Last blast? Get a grip

Newscasters should be more careful; what with the previous weather issues and all. Don't they know that the mention of the s-word and people start to worry about how they are going to get home from work, what plans they need to cancel and how much milk they have in the refrigerator. Please.

They did it again last night...and this morning. Their broadcast from Snoqualmie pass, with a hooded field reporter warning about the frozen road and conditions. OK, OK, I get it...that is their job. Snoqualmie is where people that like snow move; the ones with the studded tires and ski passes. People that I may be friends with but try not to look in the eye if they mention anything resembling a ski outing. I don't do cold. Most of the viewing area doesn't live at those elevations anyway. Makes my ears pop to drive up there.

This morning big fluffy snow drops fell and as I looked out my front window, I could hear a trickle of water running through my gutter downspout (you get one of those when you buy a house...they are a thing of curiosity). No freezing ground temps, no accumulation, no big deal. At least until nightfall when the cold sets in. When's that time change coming again?

I've heard several times in the last few weeks about snow typically happening here in the last week of February. This seems odd to me because the way it was stated was as if it was some fact of living in the Seattle area known to pretty much everyone except for me. Seven and a half years here and they still haven't filled me in on the secret code. I also wondered how that could be since we frequently can go a winter without an inch of snow. I'm pretty sure it's the weather-casters who have some research person behind the scenes combing the farmers almanac online for some witty banter about how snowfall in the Seattle area happens the last week of February. Or other such worthless trivia, which I am usually a fan of.

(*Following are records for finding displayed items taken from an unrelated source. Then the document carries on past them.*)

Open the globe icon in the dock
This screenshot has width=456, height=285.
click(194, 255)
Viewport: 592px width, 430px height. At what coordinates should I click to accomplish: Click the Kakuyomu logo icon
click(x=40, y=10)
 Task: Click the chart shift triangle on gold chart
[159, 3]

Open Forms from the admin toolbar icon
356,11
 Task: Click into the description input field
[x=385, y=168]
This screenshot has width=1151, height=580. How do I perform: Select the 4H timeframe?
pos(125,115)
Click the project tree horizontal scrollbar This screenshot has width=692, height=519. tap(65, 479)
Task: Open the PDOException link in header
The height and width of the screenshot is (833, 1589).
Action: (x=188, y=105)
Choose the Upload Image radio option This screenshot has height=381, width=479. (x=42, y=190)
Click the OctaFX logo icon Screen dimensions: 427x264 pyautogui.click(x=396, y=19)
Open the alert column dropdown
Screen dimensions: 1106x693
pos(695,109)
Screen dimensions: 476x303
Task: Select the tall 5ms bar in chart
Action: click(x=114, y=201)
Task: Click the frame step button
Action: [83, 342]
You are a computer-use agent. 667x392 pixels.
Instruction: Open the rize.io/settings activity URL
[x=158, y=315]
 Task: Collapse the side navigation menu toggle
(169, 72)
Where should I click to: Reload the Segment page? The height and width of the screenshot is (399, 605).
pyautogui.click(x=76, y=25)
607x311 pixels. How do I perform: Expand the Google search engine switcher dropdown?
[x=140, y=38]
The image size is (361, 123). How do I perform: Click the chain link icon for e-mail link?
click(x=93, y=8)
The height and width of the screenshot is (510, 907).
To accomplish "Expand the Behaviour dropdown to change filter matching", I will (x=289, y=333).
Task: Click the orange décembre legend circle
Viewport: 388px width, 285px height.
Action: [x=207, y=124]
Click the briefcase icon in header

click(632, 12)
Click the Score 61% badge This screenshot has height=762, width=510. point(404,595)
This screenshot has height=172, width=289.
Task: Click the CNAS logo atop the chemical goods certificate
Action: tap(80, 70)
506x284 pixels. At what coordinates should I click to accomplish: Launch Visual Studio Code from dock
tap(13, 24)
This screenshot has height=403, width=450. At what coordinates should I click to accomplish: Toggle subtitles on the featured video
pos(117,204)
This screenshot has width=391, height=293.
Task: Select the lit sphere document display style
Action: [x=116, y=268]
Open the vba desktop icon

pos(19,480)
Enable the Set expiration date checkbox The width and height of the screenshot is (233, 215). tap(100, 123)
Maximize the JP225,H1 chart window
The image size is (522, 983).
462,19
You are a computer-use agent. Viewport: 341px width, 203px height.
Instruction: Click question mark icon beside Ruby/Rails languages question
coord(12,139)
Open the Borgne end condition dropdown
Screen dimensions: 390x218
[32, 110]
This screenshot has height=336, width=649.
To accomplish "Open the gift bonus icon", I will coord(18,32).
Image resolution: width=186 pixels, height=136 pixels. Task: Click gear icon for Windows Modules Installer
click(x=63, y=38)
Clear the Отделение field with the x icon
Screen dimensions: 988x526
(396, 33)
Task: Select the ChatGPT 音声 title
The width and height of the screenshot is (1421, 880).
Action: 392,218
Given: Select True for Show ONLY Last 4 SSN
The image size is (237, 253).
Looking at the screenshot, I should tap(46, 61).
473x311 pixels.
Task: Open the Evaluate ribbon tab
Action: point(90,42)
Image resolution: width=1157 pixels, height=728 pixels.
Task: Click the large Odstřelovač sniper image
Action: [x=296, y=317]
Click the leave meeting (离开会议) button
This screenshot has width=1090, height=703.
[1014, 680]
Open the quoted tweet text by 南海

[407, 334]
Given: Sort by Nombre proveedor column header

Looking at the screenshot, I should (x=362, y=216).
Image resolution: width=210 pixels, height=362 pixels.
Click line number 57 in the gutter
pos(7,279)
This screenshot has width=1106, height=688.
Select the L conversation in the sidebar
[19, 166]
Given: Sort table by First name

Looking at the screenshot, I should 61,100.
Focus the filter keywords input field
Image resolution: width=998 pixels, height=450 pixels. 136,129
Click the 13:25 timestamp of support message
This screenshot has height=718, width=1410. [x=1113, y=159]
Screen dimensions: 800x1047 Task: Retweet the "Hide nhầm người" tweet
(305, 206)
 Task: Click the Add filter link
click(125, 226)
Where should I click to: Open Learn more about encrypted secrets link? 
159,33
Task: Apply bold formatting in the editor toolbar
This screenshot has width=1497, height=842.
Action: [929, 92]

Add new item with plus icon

I guess I was wishing that they would let up with the weather-related hyperbole. I was also hoping that I could make a deal with them that if we did have some snow this week, it could be the end of it until at least next year. Everyone that wants to visit it can go up to the pass (it's the mountains, people). I won't see you there.

Comments (6)

  1. eR0CK says:

    That’s what I miss most about WA … the cascades and the amazing skiing!

    Too bad you’re not a fan :-P!

  2. Patblue says:

    I think the media in our area is just really hypersensitive and are putting people on panic alert due to our recent wind and snow storm mishaps.  They do have a way of terrorizing us with the S word though.  Here is a bit of trivia for you HH, did you know that our area is one of the 3 hardest geographies to predict weather? The other two are the Front Range of the Rockies and the Central Atlantic coast.  With the ocean, Olympic range, Puget Sound and then the Cascade range, there are too many geographic variables that can change our weather predictions in minutes.  I thought that was cool when I learned that.

  3. HeatherLeigh says:

    eRock – SOOO not a fan!

    Patblue – look at you bringing on the trivia! Love it!

  4. Toby Getsch says:

    "I don’t do cold."

    "…let up with the weather-related hyperbole."

    nice  đź™‚

    I hear ya, but I also love that here we can’ head up to the mountains and in about 30 minutes get lots of snow.  Very convenient if that’s the current mood.

  5. HeatherLeigh says:

    Yeah, I hear that from a lot of people that are into snow sports. I just like looking up at the sky line and seeing beautiful mountains. It’s something you kind of take for granted when you have been here for a while but it’s rather stunning when you first move here.

  6. Lauren Smith says:

    There really isn’t anything quite so impressive as the afternoon view of the Cascades and Ranier as you come up over the rise in 520 in early summer.

    My wife skiis, but I prefer to look sharp in my skiwear as I sit warmly in the lodge. Seattle’s got something for everyone!